WORK TO COMPLETE.
Check each line of the data below for the string "Identify", then state how many have it and nothing else.

MATERIAL PROVIDED.
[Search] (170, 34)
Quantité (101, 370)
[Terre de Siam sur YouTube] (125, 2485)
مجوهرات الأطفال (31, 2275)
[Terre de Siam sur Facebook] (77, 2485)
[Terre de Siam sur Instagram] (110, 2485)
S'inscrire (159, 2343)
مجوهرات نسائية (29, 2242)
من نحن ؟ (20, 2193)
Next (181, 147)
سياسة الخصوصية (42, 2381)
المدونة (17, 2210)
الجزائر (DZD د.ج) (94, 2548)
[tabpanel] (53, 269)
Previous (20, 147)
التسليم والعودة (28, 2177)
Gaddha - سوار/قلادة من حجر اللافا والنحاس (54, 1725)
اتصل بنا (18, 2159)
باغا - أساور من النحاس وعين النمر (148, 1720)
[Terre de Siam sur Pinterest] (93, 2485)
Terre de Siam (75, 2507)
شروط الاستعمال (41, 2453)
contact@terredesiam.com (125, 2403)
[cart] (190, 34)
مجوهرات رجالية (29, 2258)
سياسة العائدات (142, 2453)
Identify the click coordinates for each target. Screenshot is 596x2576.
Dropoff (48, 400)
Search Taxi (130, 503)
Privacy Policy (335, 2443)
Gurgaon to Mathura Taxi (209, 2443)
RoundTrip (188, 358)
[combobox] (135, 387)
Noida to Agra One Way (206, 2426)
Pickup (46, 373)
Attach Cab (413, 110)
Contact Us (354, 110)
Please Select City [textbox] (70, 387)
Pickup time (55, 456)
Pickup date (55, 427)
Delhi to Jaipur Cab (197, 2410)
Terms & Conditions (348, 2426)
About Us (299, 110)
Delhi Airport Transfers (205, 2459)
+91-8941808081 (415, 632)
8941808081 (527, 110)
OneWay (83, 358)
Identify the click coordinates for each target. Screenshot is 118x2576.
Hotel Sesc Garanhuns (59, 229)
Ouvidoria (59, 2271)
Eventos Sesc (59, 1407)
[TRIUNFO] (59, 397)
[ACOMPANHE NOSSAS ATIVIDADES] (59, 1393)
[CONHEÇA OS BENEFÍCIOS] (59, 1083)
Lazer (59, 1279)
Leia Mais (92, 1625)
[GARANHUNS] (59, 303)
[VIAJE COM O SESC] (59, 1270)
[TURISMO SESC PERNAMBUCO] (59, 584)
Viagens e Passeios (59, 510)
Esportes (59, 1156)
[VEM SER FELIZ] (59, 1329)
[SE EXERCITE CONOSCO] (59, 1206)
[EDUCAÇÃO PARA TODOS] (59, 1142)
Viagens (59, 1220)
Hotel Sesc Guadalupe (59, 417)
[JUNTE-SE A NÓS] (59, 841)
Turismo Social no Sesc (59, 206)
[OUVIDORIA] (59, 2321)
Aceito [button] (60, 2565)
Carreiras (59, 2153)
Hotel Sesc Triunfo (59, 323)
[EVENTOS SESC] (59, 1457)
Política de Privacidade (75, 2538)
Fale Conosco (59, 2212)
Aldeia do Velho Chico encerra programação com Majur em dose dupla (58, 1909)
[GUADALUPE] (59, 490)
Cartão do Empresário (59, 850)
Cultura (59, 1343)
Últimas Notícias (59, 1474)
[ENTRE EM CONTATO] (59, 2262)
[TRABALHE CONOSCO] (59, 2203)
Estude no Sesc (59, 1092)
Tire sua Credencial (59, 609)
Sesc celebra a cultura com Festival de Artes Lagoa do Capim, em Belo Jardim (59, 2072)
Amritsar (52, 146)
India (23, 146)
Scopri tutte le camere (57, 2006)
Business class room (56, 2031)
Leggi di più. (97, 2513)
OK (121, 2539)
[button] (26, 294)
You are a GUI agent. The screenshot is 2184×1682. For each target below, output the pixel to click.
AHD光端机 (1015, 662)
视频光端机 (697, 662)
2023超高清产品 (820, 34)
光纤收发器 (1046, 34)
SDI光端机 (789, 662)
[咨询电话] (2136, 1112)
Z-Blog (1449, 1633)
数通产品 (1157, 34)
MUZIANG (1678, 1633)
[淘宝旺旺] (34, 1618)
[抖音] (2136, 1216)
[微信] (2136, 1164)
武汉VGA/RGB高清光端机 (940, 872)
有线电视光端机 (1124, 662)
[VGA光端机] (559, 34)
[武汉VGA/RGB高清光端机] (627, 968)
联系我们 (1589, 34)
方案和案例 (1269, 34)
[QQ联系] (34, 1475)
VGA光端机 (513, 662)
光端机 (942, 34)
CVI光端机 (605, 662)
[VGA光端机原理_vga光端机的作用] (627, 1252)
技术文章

TASK RESULT.
2